Content starts
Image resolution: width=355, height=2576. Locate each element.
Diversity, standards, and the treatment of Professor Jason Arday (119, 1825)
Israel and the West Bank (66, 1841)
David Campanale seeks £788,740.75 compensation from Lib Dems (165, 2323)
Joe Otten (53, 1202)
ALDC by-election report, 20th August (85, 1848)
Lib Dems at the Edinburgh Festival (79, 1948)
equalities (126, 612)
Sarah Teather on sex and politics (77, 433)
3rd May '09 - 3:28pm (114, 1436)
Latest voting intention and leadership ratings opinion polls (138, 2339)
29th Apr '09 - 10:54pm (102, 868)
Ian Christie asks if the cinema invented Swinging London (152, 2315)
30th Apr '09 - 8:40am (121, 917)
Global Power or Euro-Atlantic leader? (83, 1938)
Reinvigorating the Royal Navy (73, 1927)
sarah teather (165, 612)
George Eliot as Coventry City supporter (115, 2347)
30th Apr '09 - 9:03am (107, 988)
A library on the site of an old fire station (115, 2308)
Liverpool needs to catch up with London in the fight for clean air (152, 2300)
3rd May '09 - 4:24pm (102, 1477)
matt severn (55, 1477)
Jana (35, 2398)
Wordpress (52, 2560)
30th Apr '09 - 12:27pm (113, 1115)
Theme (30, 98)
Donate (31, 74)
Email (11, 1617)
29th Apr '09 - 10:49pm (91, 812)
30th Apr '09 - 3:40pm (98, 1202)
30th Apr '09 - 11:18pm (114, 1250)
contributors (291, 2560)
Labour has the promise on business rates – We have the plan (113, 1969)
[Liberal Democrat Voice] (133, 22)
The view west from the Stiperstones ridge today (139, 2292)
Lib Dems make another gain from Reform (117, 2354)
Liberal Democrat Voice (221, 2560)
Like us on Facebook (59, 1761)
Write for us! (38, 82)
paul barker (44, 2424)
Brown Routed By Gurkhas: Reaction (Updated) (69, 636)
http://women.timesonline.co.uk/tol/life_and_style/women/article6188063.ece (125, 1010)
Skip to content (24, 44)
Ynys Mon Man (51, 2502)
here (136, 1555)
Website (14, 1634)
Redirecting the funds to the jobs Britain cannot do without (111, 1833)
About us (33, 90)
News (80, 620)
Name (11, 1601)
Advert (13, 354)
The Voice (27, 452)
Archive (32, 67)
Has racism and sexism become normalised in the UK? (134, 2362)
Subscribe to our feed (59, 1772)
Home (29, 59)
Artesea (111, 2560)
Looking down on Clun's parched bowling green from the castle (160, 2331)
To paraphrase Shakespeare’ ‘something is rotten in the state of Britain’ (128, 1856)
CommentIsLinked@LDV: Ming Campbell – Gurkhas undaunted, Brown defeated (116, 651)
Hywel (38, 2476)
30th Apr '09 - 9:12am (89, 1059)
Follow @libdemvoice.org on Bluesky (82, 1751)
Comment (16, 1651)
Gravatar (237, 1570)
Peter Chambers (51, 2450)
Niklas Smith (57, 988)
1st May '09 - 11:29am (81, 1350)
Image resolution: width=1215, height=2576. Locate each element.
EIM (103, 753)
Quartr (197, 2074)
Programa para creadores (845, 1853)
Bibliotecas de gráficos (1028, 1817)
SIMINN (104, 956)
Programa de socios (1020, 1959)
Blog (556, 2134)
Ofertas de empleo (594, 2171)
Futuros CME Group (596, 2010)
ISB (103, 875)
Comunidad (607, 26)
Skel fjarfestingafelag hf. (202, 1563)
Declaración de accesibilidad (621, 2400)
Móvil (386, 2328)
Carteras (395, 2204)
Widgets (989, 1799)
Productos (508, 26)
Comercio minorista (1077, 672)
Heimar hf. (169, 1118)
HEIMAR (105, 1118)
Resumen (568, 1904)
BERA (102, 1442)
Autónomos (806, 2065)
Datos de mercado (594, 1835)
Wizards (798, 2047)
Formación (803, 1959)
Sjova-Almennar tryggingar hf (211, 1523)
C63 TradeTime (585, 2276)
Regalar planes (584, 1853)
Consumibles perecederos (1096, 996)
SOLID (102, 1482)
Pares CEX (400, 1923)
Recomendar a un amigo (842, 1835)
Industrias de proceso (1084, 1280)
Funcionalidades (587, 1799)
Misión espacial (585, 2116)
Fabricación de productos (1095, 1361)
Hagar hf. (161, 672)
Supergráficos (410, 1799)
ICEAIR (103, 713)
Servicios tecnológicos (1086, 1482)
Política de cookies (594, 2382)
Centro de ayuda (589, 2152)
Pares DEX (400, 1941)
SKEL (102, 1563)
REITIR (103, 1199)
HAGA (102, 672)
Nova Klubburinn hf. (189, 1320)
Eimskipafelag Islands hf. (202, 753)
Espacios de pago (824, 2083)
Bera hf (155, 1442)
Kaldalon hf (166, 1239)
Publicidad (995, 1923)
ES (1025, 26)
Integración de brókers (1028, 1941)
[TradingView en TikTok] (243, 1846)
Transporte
Content ends
> _YOUR ASSIGNMENT_
All lines above from the one holding "Israel and the West Bank (66, 1841)" to the one holding "equalities (126, 612)", inclusive, are to be copied exactly; no other line is wanted.

> _SOLUTION BELOW_
Israel and the West Bank (66, 1841)
David Campanale seeks £788,740.75 compensation from Lib Dems (165, 2323)
Joe Otten (53, 1202)
ALDC by-election report, 20th August (85, 1848)
Lib Dems at the Edinburgh Festival (79, 1948)
equalities (126, 612)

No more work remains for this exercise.